Na sam koniec wspomnę o oprogramowaniu nazwanym „Telefon” oraz „Wiadomości”. Ten pierwszy jak przycinał, tak dalej to robi podczas korzystania z dialera (choć trzeba przyznać, że jest to mniej dotkliwe niż kiedyś), natomiast drugi nie wyświetla powiadomień pochodzących ze Skype. O ile nowe wiadomości pojawiają się bez problemu na liście, o tyle żadnych banerów w związku z tym nie uświadczymy.
Podsumowując
Czy jestem zadowolony z postępu prac nad Windows? Jak zwykle wyłącznie częściowo, gdyż o ile Windows 10 w stabilnej odsłonie Threshold 2 nie sprawiał mi żadnych problemów, o tyle ta sama wersja (10586.36) w kontekście wydania mobilnego daleka jest od ideału. Ciekawi mnie jak to się wszystko ostateczne rozwinie i czy Windows 10 Mobile w styczniu (kiedy to ma wreszcie zacząć trafiać na starsze modele) będzie wreszcie gotowy. Im bliżej jestem końcowego terminu, tym bardziej w to powątpiewam – no ale wstrzymam się ze wszystkim do czasu aż wreszcie wgram go na czysto przez WDRT.

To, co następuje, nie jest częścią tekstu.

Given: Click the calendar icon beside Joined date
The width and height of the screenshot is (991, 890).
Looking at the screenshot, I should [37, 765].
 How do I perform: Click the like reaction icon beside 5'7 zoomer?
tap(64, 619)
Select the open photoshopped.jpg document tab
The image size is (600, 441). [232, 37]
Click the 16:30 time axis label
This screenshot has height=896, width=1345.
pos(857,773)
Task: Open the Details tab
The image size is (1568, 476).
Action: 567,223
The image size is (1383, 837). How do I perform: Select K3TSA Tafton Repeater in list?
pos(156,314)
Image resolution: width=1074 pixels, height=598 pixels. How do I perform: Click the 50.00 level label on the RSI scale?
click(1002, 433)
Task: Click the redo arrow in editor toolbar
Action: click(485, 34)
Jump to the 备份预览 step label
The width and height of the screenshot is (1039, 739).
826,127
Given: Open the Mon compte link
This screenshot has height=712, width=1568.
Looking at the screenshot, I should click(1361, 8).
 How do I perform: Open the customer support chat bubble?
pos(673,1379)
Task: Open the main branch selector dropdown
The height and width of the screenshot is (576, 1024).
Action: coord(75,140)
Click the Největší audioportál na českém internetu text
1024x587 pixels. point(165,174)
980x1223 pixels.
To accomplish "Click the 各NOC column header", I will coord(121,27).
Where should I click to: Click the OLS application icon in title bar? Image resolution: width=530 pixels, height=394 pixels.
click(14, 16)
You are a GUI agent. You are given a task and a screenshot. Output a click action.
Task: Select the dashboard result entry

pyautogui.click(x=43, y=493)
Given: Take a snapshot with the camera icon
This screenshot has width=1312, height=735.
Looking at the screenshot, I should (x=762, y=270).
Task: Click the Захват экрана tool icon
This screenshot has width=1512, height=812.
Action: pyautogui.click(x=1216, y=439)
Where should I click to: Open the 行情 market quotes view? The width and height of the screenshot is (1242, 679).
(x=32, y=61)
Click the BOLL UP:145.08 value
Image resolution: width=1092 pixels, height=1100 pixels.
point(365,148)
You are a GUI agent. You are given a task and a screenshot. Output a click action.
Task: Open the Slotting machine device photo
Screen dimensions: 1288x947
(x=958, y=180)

Jeśli zaś chodzi o desktopy – tutaj jak na razie nie ma co oceniać. Pierwsza kompilacja z gałęzi Redstone nie zaskoczyła nas niczym pozytywnym, a w zamian przytłoczyła problemami trapiącymi Microsoft Edge. W dalszym ciągu czekam na zapowiadane od bardzo dawna wsparcie dla rozszerzeń, które wreszcie się w niejawnej formie pojawiło.
Miejmy nadzieję, że przyszły rok będzie znacznie lepszy dla użytkowników Windows (zwłaszcza tych mobilnych), którzy mocno cierpią z powodu zacofania technologicznego. Konkurencja nie śpi i nieustannie się rozwija, natomiast Microsoft jest jakby zagubiony i niepewny – źle to wpływa na jego udziały rynkowe, które w dalszym ciągu plasują go daleko w tyle za głównymi rywalami.
PS.
Microsoft wraz z wydaniem ostatnich kompilacji zapowiedział, iż kolejne pojawią się dopiero w przyszłym roku (co raczej oczywiste) i wprowadzą od dawna wyczekiwaną przez Insiderów rzecz – przyśpieszenie wydawania kolejnych buildów w szybkim kręgu. Oczywiście przełoży się to na jeszcze częstsze występowanie błędów, toteż Microsoft zaleca wszystkim niezdecydowanym przejście do wolnego kręgu. Ja (co oczywiste) pozostanę w tej pierwszej grupie, by jeszcze częściej zasypywać Was moimi wypocinami – wiem, że bardzo na to czekacie.